- **Task**
Proceed with the article on New Jersey's offshore wind executive order, continuing it from the point where it stops.

- **Document text**
_ _ _ _ _
Governor Phil Murphy signed an executive order Wednesday to
return the state to national leadership in offshore wind energy.
New Jersey will finally implement the Offshore Wind Economic
Development Act of 2010, which languished under Gov. Chris Christie, Murphy
said at a press conference at the Atlantic County Utilities Authority’s wind farm
and wastewater treatment plant.
The law creates ratepayer-financing of wind field
development through an Offshore Wind Renewable Energy Credit program. But
Christie’s administration never finalized regulations to implement it, and
developers have not received the approvals from the Board of Public Utilities
to move forward, Murphy said.
The order commits the state to quickly generate 1,100
megawatts annually of offshore wind energy, and 3,500 megawatts of generation
by the year 2030 — enough to power 1.5 million homes, according to Murphy.
“Thirty-five hundred megawatts would make us, I think, the
number one aspirational wind field in the world,” Murphy said. Scale,
reliability and predictability will make it possible to attract manufacturing,
the governor said.
Environment New Jersey Director Doug O’Malley said New York
and Massachusetts have goals of 2,400 and 1,600 megawatts, respectively.
State Senate President Steve Sweeney, a co-sponsor of OWEDA,
said the plan is not just to place windmills in the ocean, but to jump-start a
wind-energy manufacturing industry.
Murphy’s executive order directs the BPU to begin the
rulemaking process and to work with the Department of Environmental Protection
to establish an Offshore Wind Strategic Plan.
The BPU must implement a renewable energy credit program and
solicit for projects to generate 1,100 megawatts of electric power.
“This is great news for the people of New Jersey and a
positive step forward in bringing offshore wind to the state,” said Thomas
Brostrom, president of Orsted North America. The company holds a lease to
develop Ocean Wind, a project with the potential to generate 1,000 megawatts of
offshore wind about 10 miles off Atlantic City.
That’s enough to supply energy for 500,000 homes, Brostrom
has said. It is on track to open between 2020 and 2025 if renewable energy
credits are in place.
_ _ _ _ _
- **Stored data**

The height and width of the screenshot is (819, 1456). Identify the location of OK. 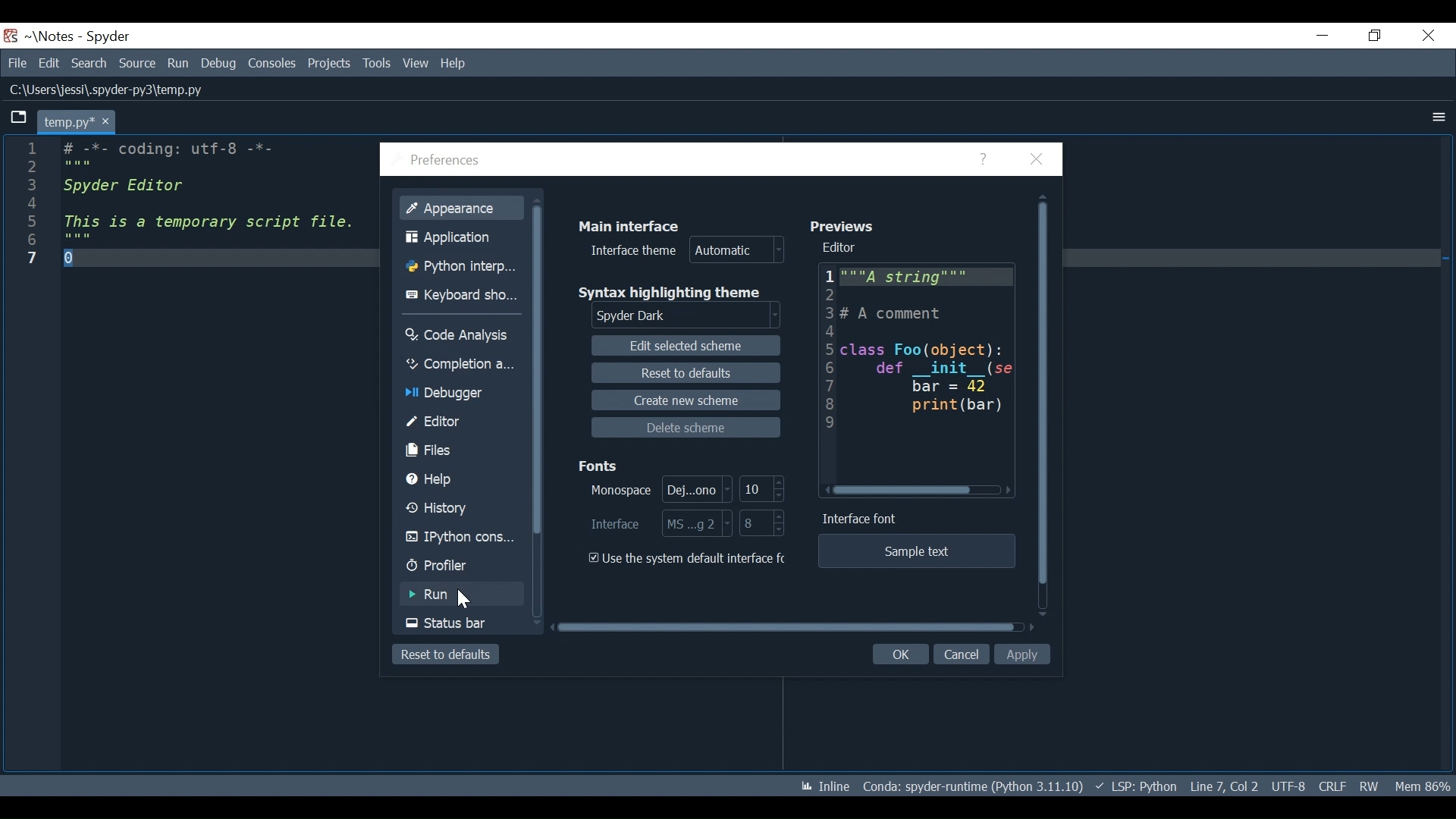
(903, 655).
_ _ _ _ _
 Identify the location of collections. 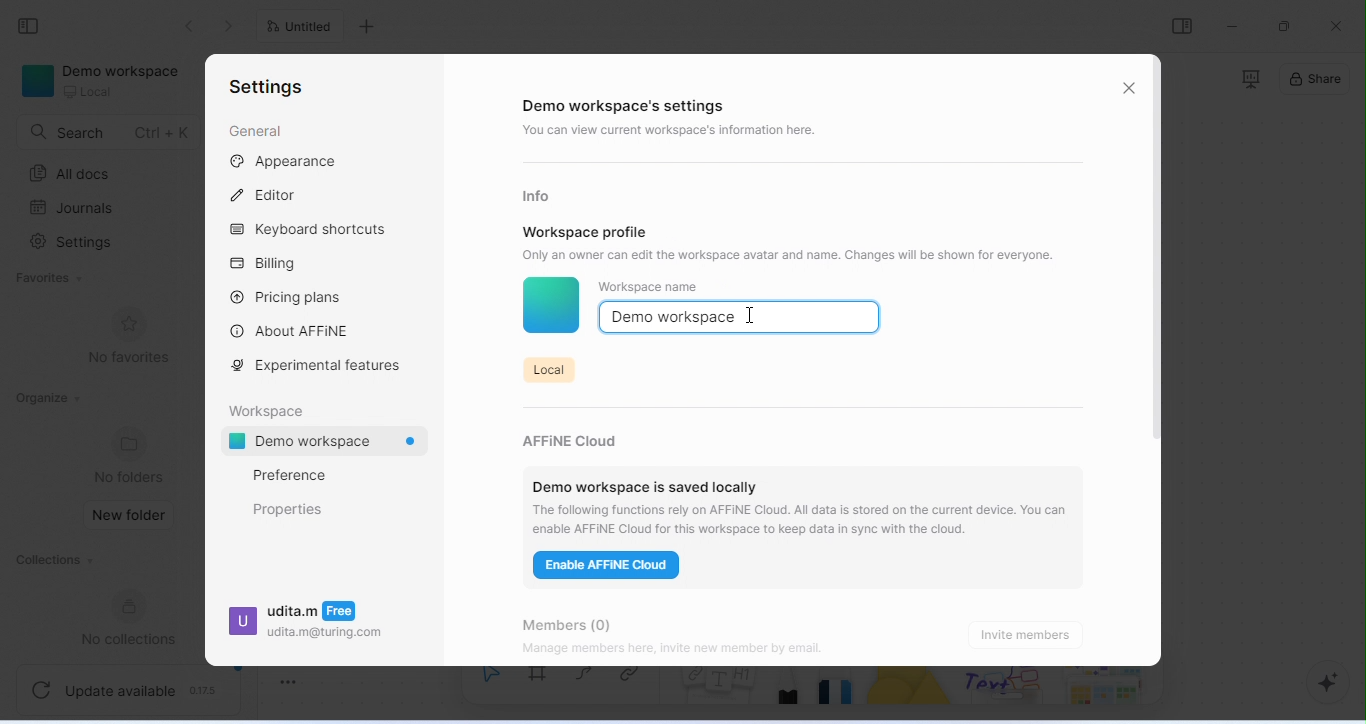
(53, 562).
_ _ _ _ _
- **Answer to the exercise**
A second major wind development off the Jersey Shore is
planned for 183,353 acres leased by U.S. Wind Inc., while a small, 24-megawatt
offshore wind project by Fishermen’s Energy failed to meet federal government
deadlines to get funding. Its cost of providing energy was deemed too high by
New Jersey officials.
The order sends a clear message that New Jersey is serious
about being the greenest state in the country, while creating good-paying,
clean-energy jobs, said Ed Potosnak, executive director of the New Jersey
League of Conservation Voters.
“It’s hard to think of a more appropriate location than
Atlantic City for this announcement — a city that is both on the frontlines of
climate change and brimming with economic potential,” Potosnak said.
New Jersey Audubon President and Chief Executive Officer
Eric Stiles said his organization is happy that protection of wildlife is built
into the plan.
“New Jersey has to live up to its responsibility for global
warming, given how much of the coast is at stake for sea level rise,” Stiles
said.
On Monday, Murphy signed an executive order requiring the
DEP and BPU to take steps for New Jersey to rejoin the Regional Greenhouse Gas
Initiative.
And on Thursday, state Sen. Patrick Diegnan, D-Middlesex;
Assemblyman Tim Eustace, D-Bergen, Passaic; and several environmental
organizations will hold a press conference in Trenton on two clean-energy bills
(A1823 and S1405). They will require New Jersey to move to 100 percent clean
energy by 2035.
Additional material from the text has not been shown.